Monday, Aug. 28, 1978

High Hopes

By Frank Rich

GIRL FRIENDS

Directed by Claudia Weill

Screenplay by Vicki Polon

Girl Friends is very easy to admire--from a distance. Shot on a shoestring budget with mostly unsung actors, this film was made by a young woman director working outside the studio system. Claudia Weill, co-director of Shirley Mac-Laine's documentary The Other Half of the Sky: A China Memoir, raised the money for Girl Friends herself, then hawked the movie to distributors (eventually landing Warner Bros.). Although the film's real subject is female friendship, Weill is not a dogmatic feminist. Girl Friends tells of both men and women who suffer the pangs of young adulthood in present-day Manhattan.

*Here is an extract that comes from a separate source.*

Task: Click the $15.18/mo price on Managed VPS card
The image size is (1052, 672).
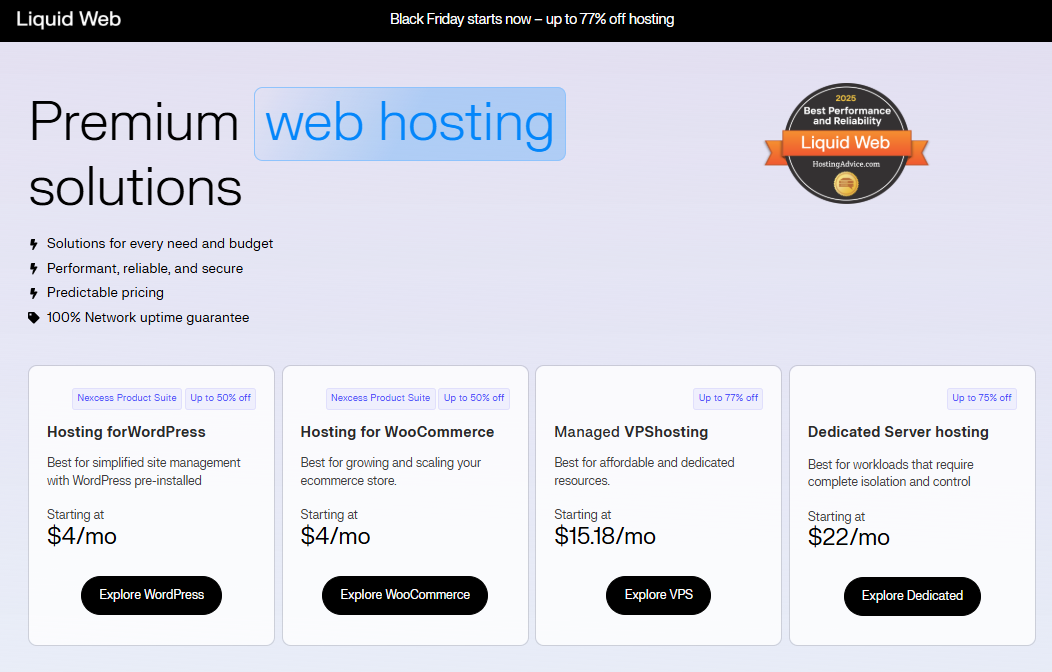Action: [605, 536]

So far so good. The problem with Girl Friends is the movie itself: Weill's film is not half so interesting as its intentions. There are some nice things in it--finely shaded performances, a couple of amusing scenes--but they cannot carry a movie that lacks such essentials as sharp writing, cinematic flair and a strong point of view. Could it be that Weill spent so much energy producing Girl Friends that she was all tuckered out once she began to shoot? The film feels tired.

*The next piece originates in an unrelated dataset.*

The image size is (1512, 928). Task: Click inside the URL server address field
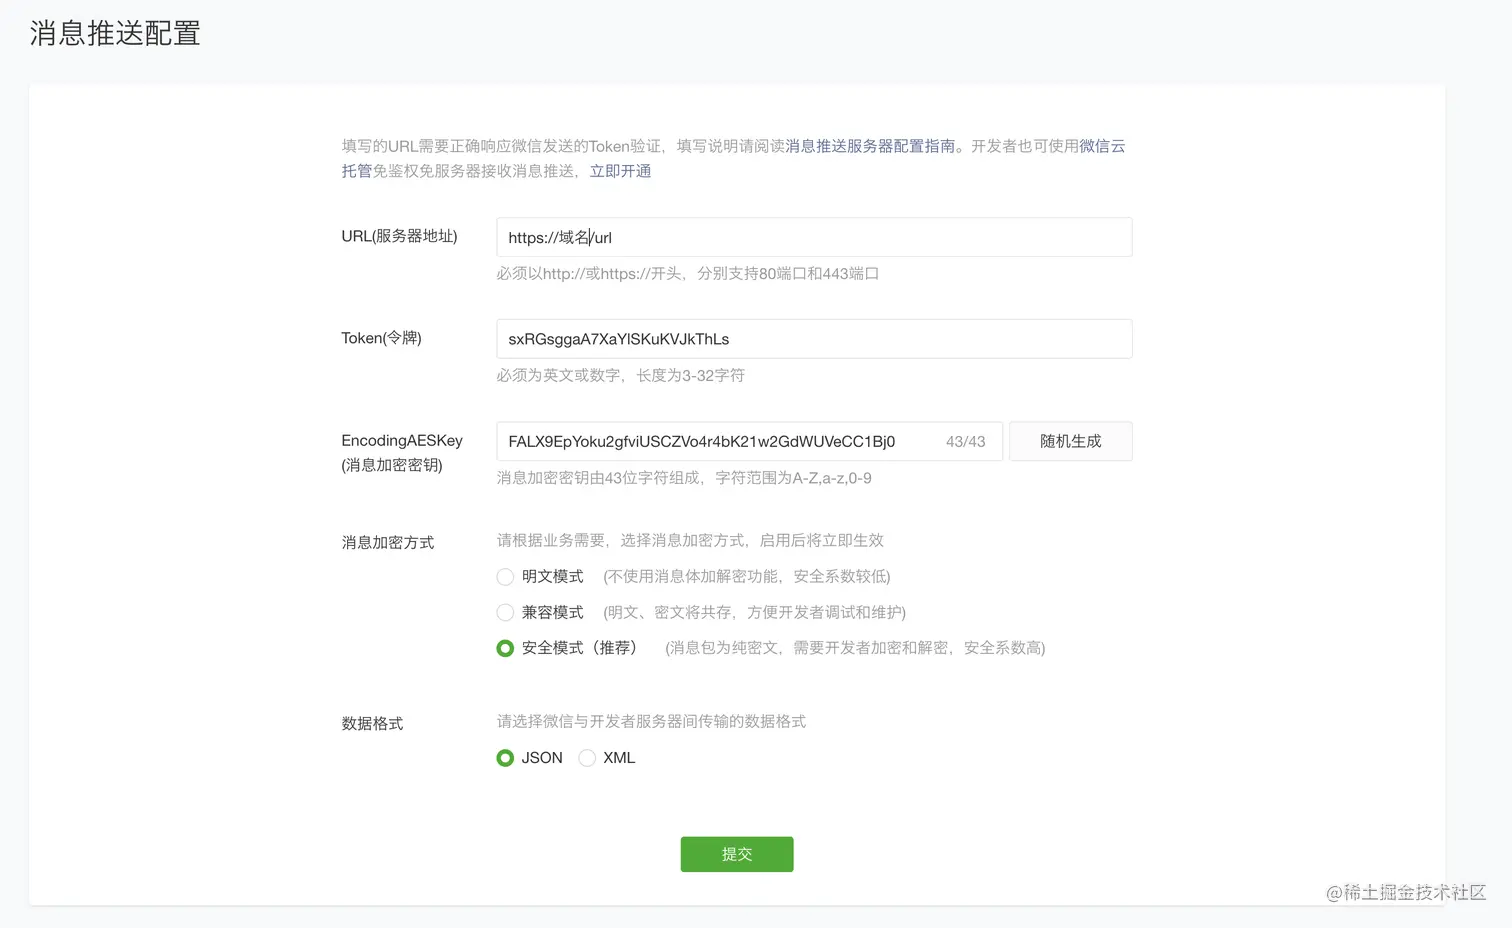814,237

The picture gets in trouble very early. The opening scenes, meant to establish the title characters, are much too sketchy. Susan Weinblatt (Melanie Mayron) comes across as little more than a standard Upper West Side ugly duckling, like TV's Brenda Morgenstern: she is a sassy, overweight Jewish woman who is luckless with men and still struggling in her career as a photographer. Her roommate Anne Munroe (Anita Skinner) is an even more familiar type--a svelte, high-strung Wasp with ambitions to write poetry. When Anne leaves the nest to get married, her relationship with Susan starts to deteriorate. Since we never understood why they were close friends in the first place, it is impossible to care about the seemingly arbitrary squabbles that follow.

The film doesn't do much better at dealing with the heroines as individuals. Anne's ambiguous struggles with her square husband (Bob Balaban), her career and motherhood seem to be yet another extension of The Group. Susan's predictable progress toward personal and professional self-confidence offers few surprises to anyone who has ever met Georgy Girl or Sheila Levine. The only fresh scenes in the film are those that describe Susan's touching, unrequited affair with a married middle-aged rabbi (Eli Wallach) whom she meets while photographing weddings and bar mitzvahs.

Beyond its narrative difficulties, Vicki Polon's screenplay still leaves a lot to be desired. Polon is no wit, and her attempts to portray such overly familiar New Yorkers as SoHo art dealers, pushy cab drivers and Greenwich Village hipsters fall flat. Hot issues like lesbianism and abortion are dragged into the action for cheap effects rather than serious consideration. There is not a single memorable or startling line in the movie.

The direction is often as fuzzy as the screenplay, but Weill does get the best out of her cast. Mayron, who played the hitchhiker in Harry and Tonto, resists the trap of sentimentalizing Susan. In her best moments--all with men, intriguingly enough--we see the heroine's intelligence and are spared any self-pity. The other actors follow the star's lead. Wallach, Bal aban and Christopher Guest (as Susan's one dogged suitor) all keep potentially cloying characters in check.

Even so, there may be a few too many likable people onscreen. Everyone in Girl Friends is so self-effacing that the movie never works up any convincing dramatic tension or provocative ideas. If that was Weill's original plan, she has gone to a lot of unnecessary trouble. You don't have to raise your own money to make a mushy movie; you can just go to Hollywood and auction yourself off.